What to do – Pictures aside, copy every record word for word.

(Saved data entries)
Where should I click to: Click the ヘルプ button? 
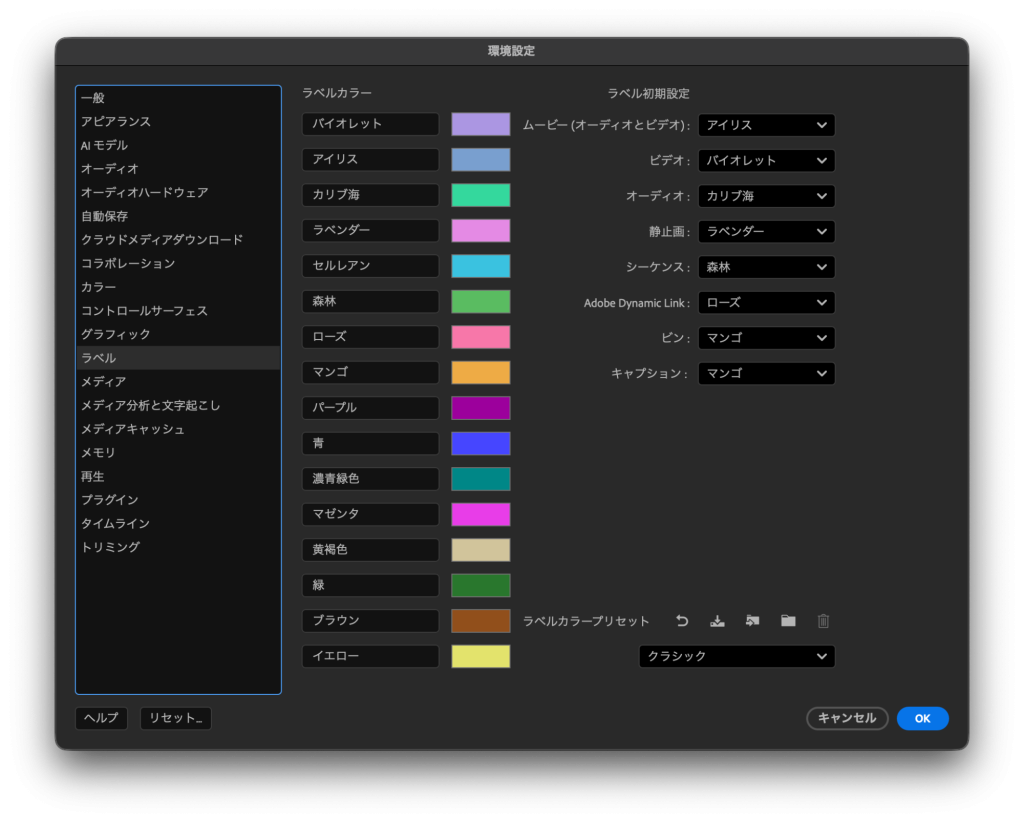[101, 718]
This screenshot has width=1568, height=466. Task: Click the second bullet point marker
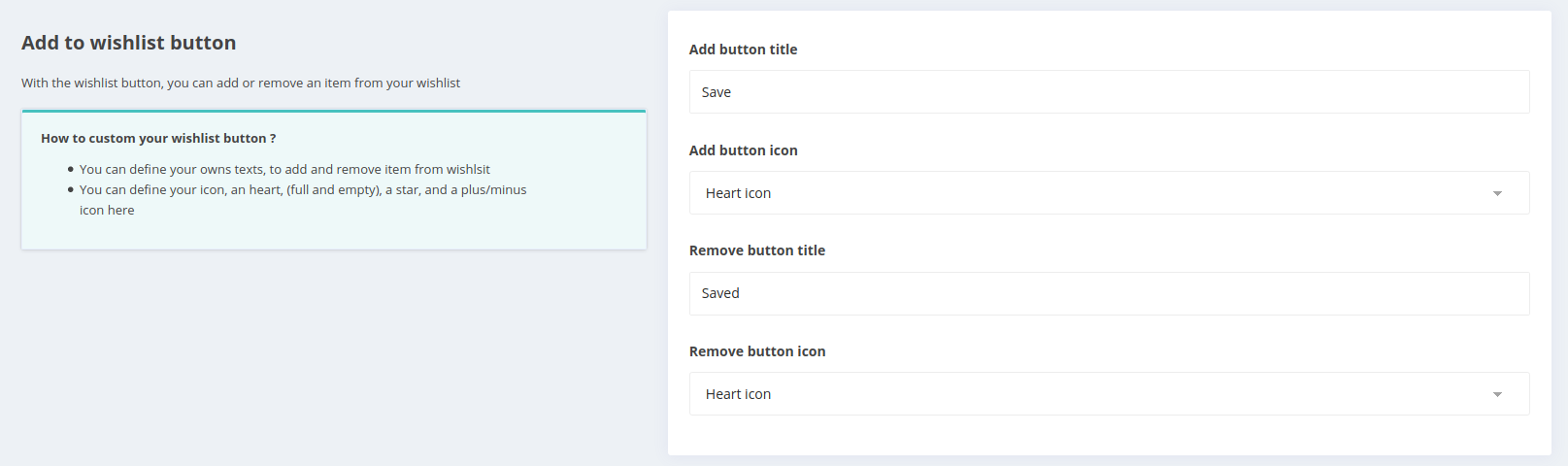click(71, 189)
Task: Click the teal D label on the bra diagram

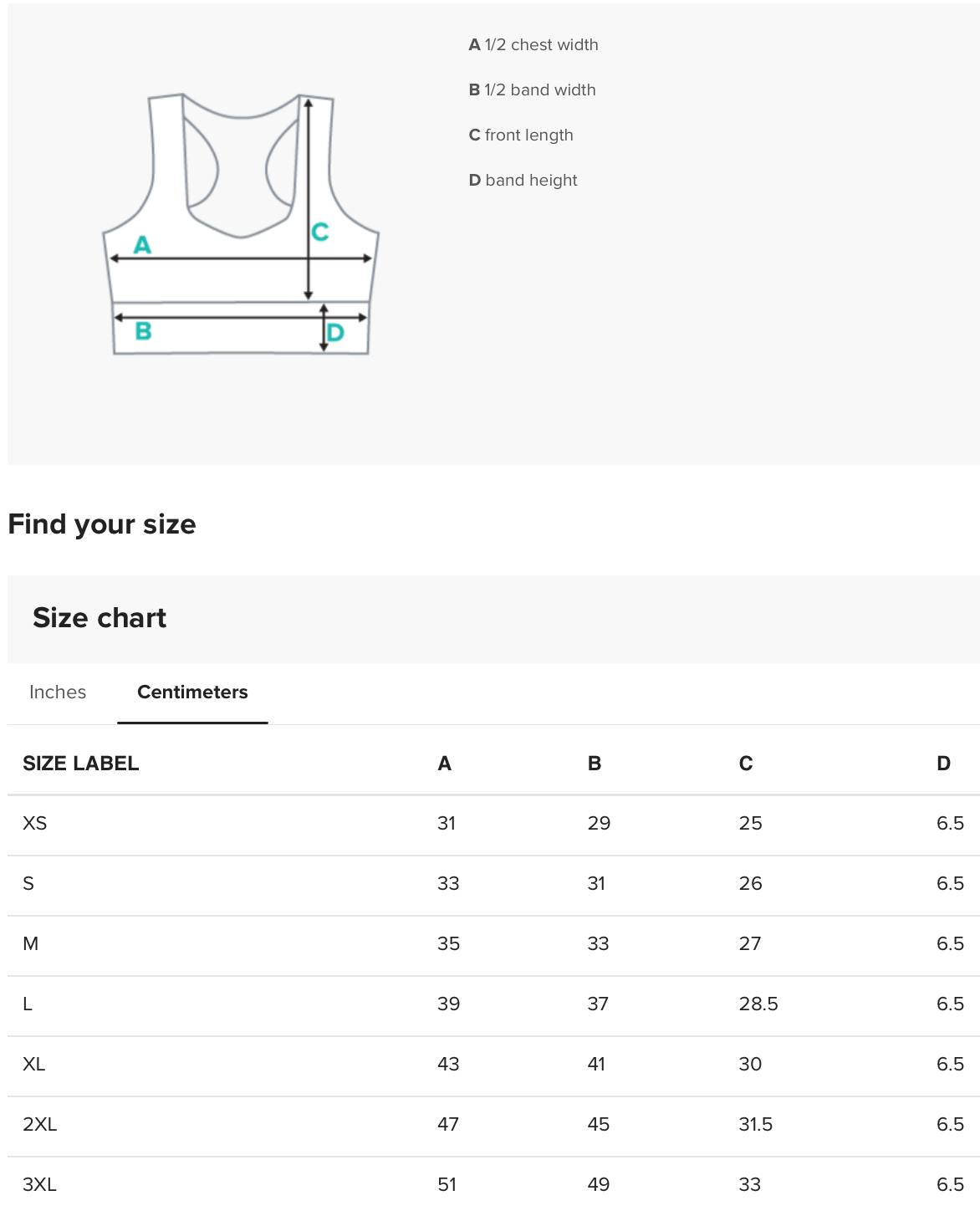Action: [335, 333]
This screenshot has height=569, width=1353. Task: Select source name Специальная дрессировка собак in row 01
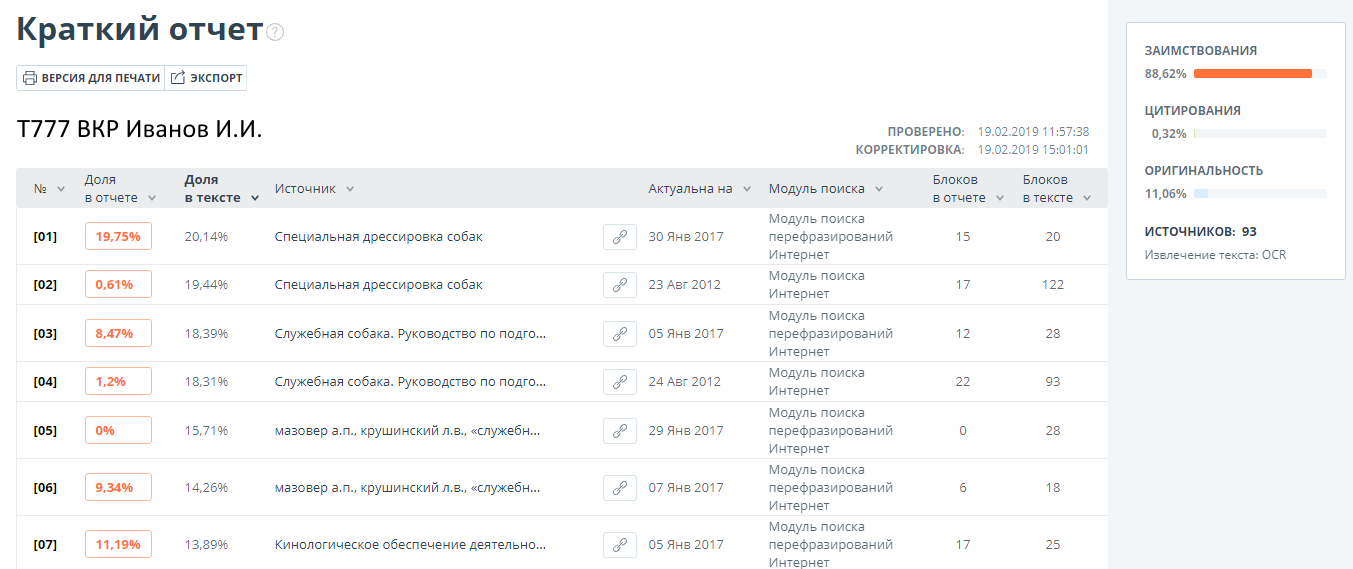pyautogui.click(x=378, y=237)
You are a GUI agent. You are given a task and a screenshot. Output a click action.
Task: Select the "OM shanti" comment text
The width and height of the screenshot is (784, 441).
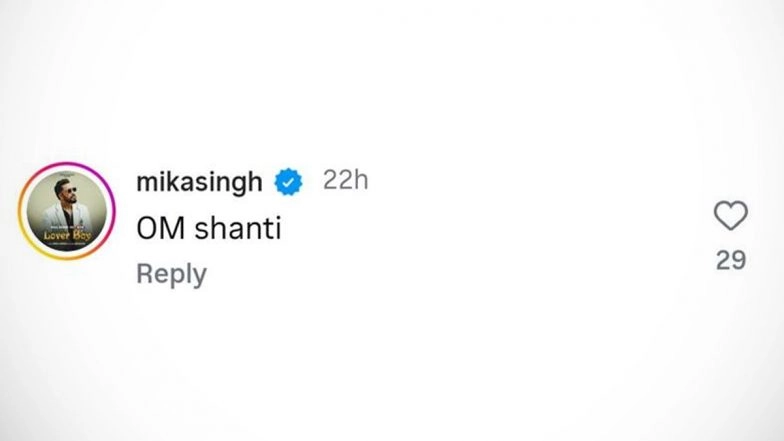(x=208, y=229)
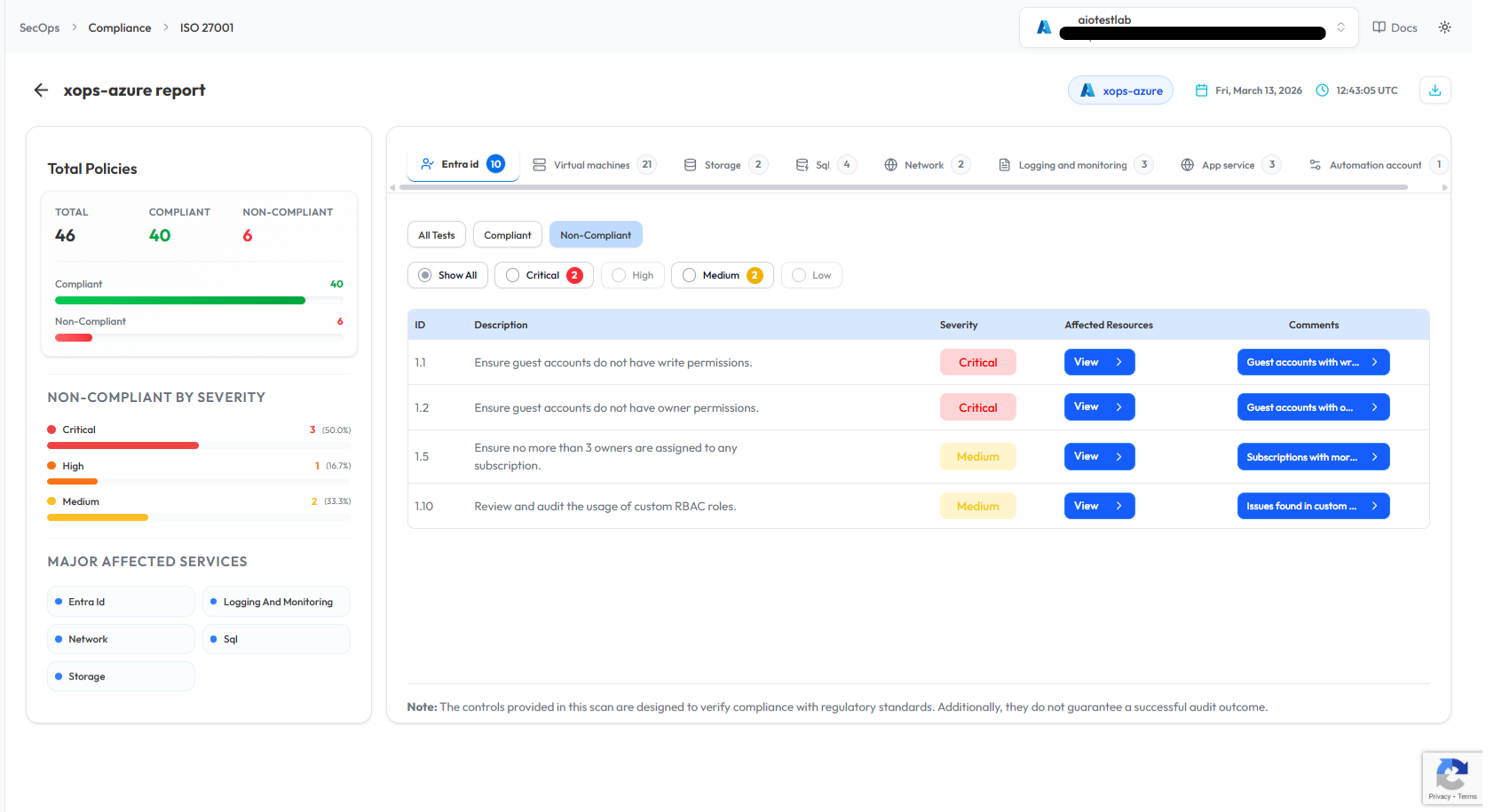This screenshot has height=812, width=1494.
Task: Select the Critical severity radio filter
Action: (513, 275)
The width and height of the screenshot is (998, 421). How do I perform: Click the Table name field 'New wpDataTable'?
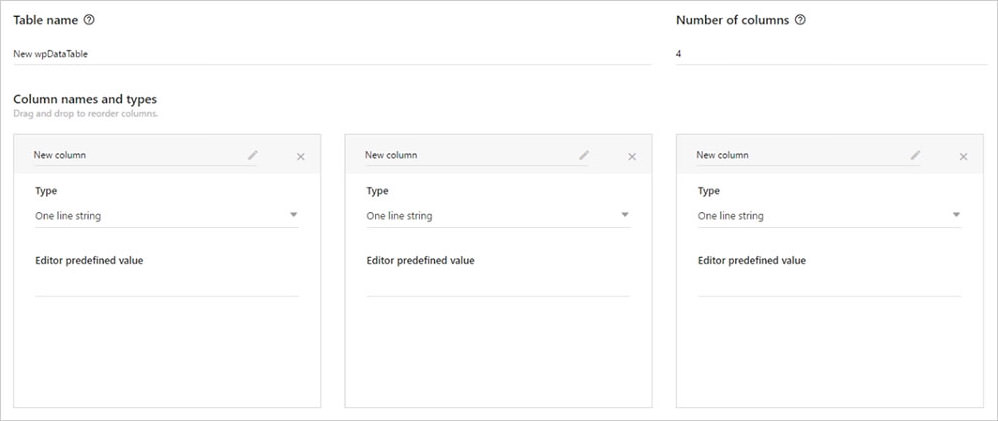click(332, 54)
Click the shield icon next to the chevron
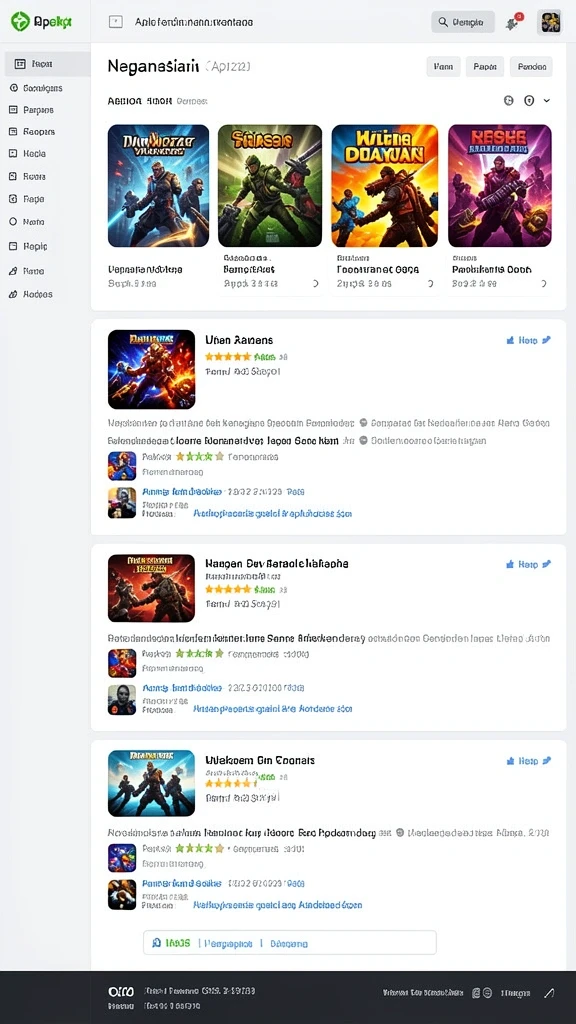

Result of the task –
Where should I click to: Click the ヘルプ button? 
[101, 718]
This screenshot has width=1568, height=466. Task: Click the second bullet point marker
click(71, 189)
Task: Click the teal D label on the bra diagram

Action: [335, 333]
This screenshot has height=569, width=1353. Task: Select source name Специальная дрессировка собак in row 01
pyautogui.click(x=378, y=237)
You are a GUI agent. You are given a task and a screenshot. Output a click action.
Task: Select the "OM shanti" comment text
The width and height of the screenshot is (784, 441).
(x=208, y=229)
This screenshot has height=812, width=1494.
Task: Select the Critical severity radio filter
Action: (513, 275)
The width and height of the screenshot is (998, 421). How do I perform: Click the Table name field 'New wpDataTable'?
click(332, 54)
Click the shield icon next to the chevron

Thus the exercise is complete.